EXERCISE DETAILS> Which lines of the records below contain the word "Given"? Show each one.

INPUT RECORDS>
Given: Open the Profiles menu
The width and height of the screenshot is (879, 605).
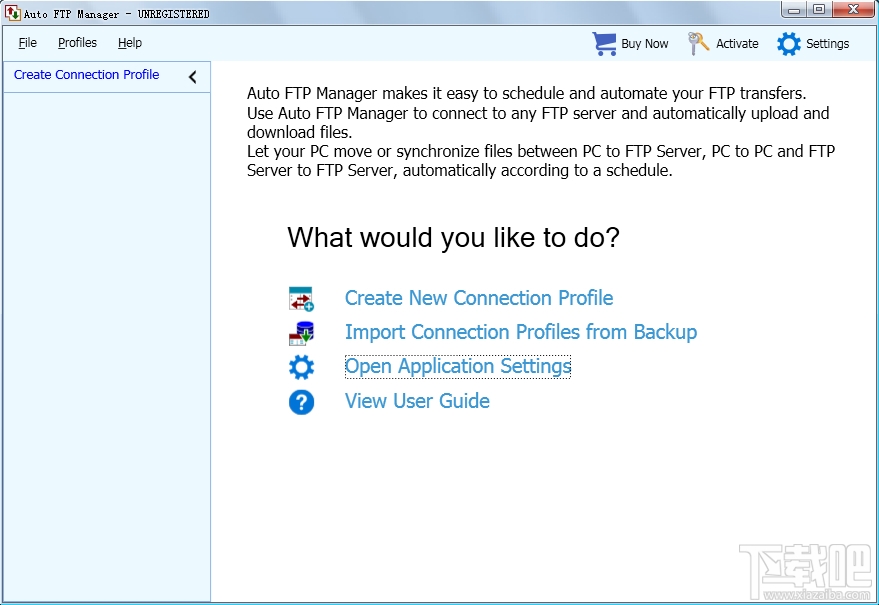Looking at the screenshot, I should (77, 43).
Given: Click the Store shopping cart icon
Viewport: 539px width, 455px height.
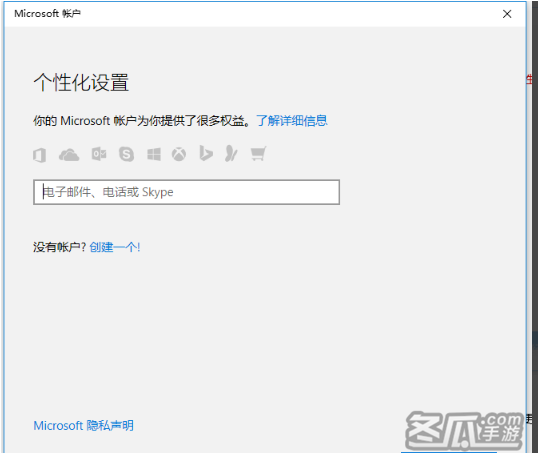Looking at the screenshot, I should 258,153.
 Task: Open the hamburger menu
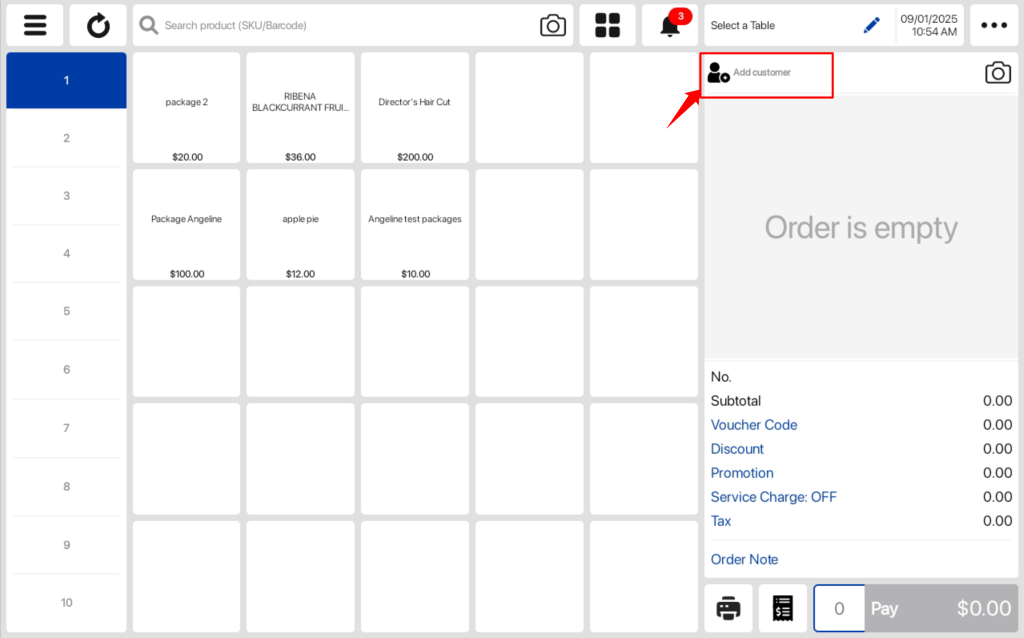tap(34, 25)
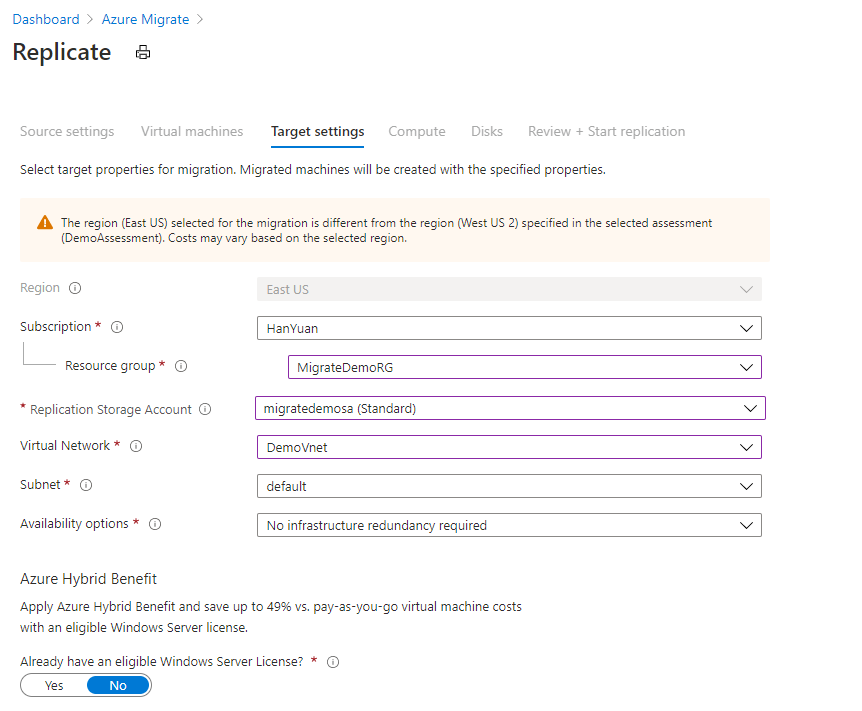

SOLUTION TO THIS TASK>
Given: Open the Profiles menu
Given: Click the Store shopping cart icon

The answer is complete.